Is UX Cognitive, Behavioral or Cognitive Behavioral?
I had this conversation with my wife yesterday as we discussed an article I am writing. I asked her about the psychological frameworks that measure cognitive events from priming, specifically within Gestalt Theory. My question was whether the common measurements we take in UX relate to the theoretical frameworks of cognitive, behavioral, or cognitive-behavioral psychology (I personally always thought it was cog-sci)
Her answer surprised me, as she told me she honestly didn't know. To explain it better, she told me that while we take a lot from Don Norman in UX (obviously), and he is a clear reference for both UX and cognitive science, most of the methods we use and what we try to measure are behavioral and influenced by authors like Gibson, and that cognitive-behavioral methods apply mainly to therapy, not to theoretical frameworks like UX.

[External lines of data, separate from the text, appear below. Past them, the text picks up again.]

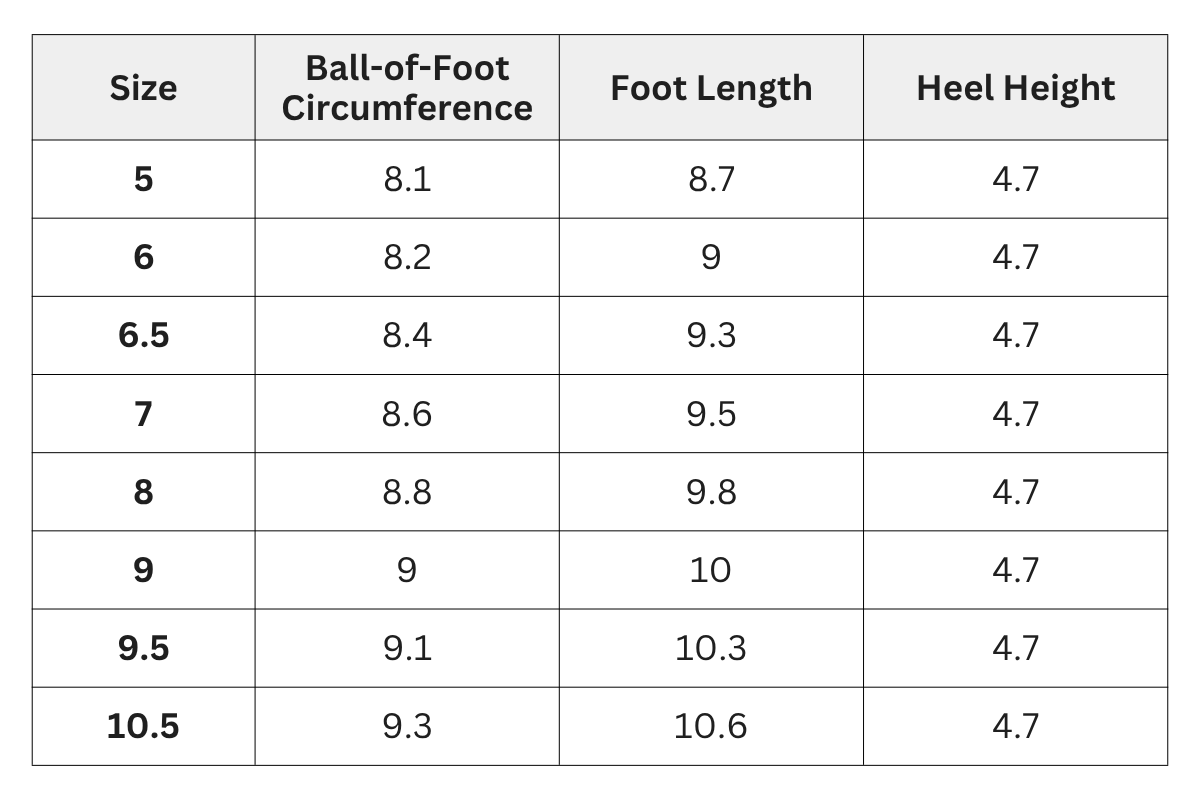Image resolution: width=1200 pixels, height=800 pixels.
Task: Click the 9.8 foot length cell
Action: pos(711,492)
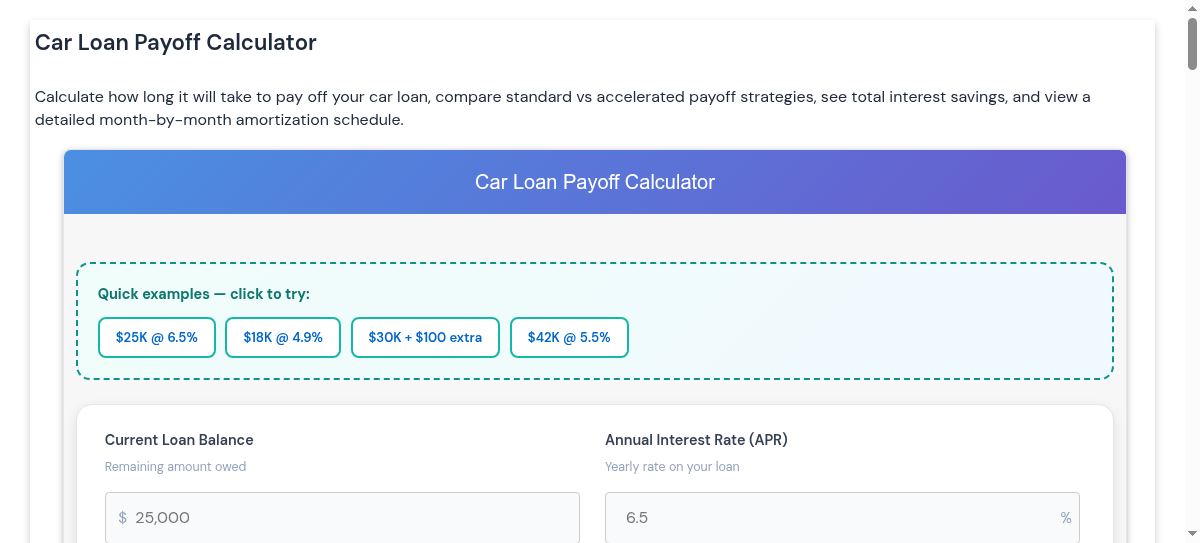
Task: Click the 'Yearly rate on your loan' hint
Action: click(x=672, y=467)
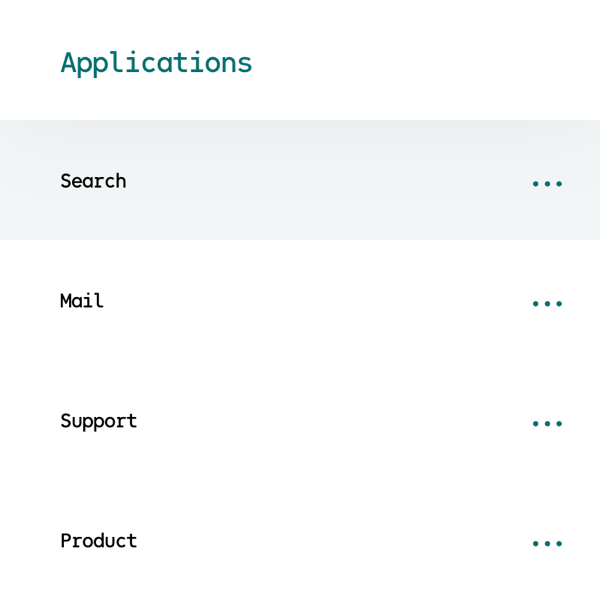The image size is (600, 600).
Task: Expand the Support row's overflow actions
Action: click(547, 424)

However, she does not feel that a pure paradigm is used in UX and that she definitely sees more elements of Vygotsky's sociocultural psychology (which in turn partly influences Gibson).
She also feels that this lack of definition is the cause of many methodological research failures in UXR because we use formulas like Hicks Law (or Fitts') that are clearly behavioral, but we try to see them through cognitive lenses.
Now, she's a PhD in psychology, so her opinion clearly has a lot of foundation, but her doubts about it got me thinking: is there a psychological paradigm in which we can really include the most common UX research methods? Or is there, as she says, no pure paradigm, but a mixture of methods and methodologies?
Answers that can incorporate Gestalt and/or priming are also a great help!